Thursday, February 16, 2006



National's hypocrisy is no excuse

That didn't take long. Yesterday in Question Time, Helen Clark managed to turn National's attack on its election overspending into an embarrassment by producing a National Party leaflet entitled "What National Stands For" funded out of the leader's budget. But while this is embarrassing for National, and shows them to be hypocritical on the use of public funds for electioneering, it doesn't get Labour off the hook in any way whatsoever.
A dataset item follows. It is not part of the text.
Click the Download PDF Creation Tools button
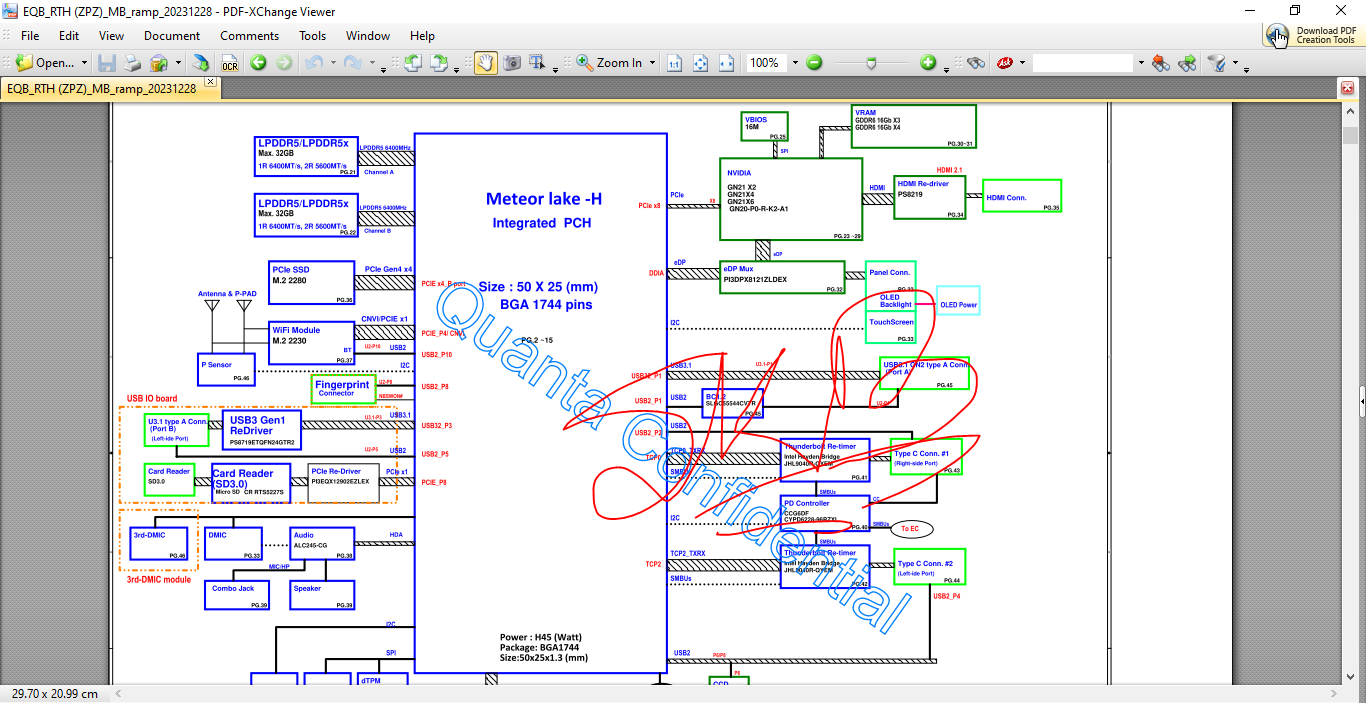Image resolution: width=1366 pixels, height=703 pixels. pos(1312,35)
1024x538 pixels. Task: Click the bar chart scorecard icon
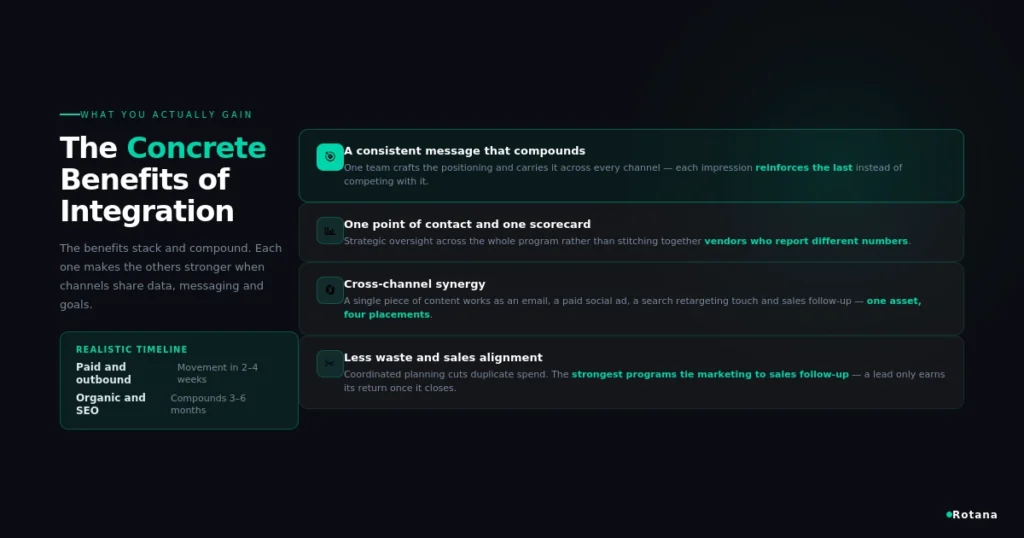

There are two issues commingled here. The first is that Labour paid for its pre-election pledge card and accompanying pamphlet with Helen Clark's leader's budget. This is not what the money is supposed to be used for - but Parliamentary Services funds are widely abused in this fashion (witness this ACT ad), and the cards may technically have been within the rules. Communicating with your constituents and informing the public about party policy is OK; touting for votes or funds is not. The problem is that it is almost impossible to do any general public information campaign without it also being an indirect solicitation of electoral support. And while politicians will gleefully point the finger at each other when anyone does this, they steadfastly refuse to tighten the rules to prevent it, or to bite the bullet and accept public funding. The only way this unseemly hypocrisy will be ended is if we make Parliament (or at minimum Parliamentary Services) subject to the Official Information Act, so we can watch and humiliate anyone who steps out of line. Unfortunately, the chances of our self-interested politicians doing this are about as great as their disavowing the right to spend public money on self-promotion in the first place - or allowing an uncensored camera feed in the House to show us how they really behave in our names.

The second issue is that Labour's pledge-cards pushed their election spending over the legal limit. This is the actually serious bit; Labour's party secretary and possibly others within the party seemingly broke the law. Worse, they seem to have done it knowingly and willingly, and then dared the Electoral Commission to do something about it. And National's hypocrisy on Parliamentary budgets doesn't excuse that in the slightest.

4 comments:

somehow "but you broke the law too - to a lesser degree"
seems a stupid excuse particularly when most people just become annoyed at both of them.
anyway what I want to see is concequences.

Posted by Genius : 2/16/2006 06:43:00 PM

Also the National pamphlet was actually produce 18 months before the election. Also the National pamphlet is a generic pamphlet talking about general policy themes and philosphy which is far far less an obvious election material than a re-election pledge card.

Posted by David Farrar : 2/16/2006 08:35:00 PM

yes. i agree. the national pamphlet was far less about the election.

besides the fact it was printed for the election, and released during the election, for the express purpose of helping national to win this exact same election.

otherwise it was very generic, and could have just been a little reminder for people that national is a really spiffy party.

Posted by Anonymous : 2/16/2006 09:40:00 PM

The national pamphlet shown on TV came in a pack with a blatent vote national tick on it. Just as obnoxious as the exclusive bretheran (who the fuck are they anyway, CIA front?) garbage.

Labour? Ditto, typical of Clark.

Questions. Any parties that aren't screwing the system here? What the hell are you supposed to do with a leaders budget come election time, other than promote party policy?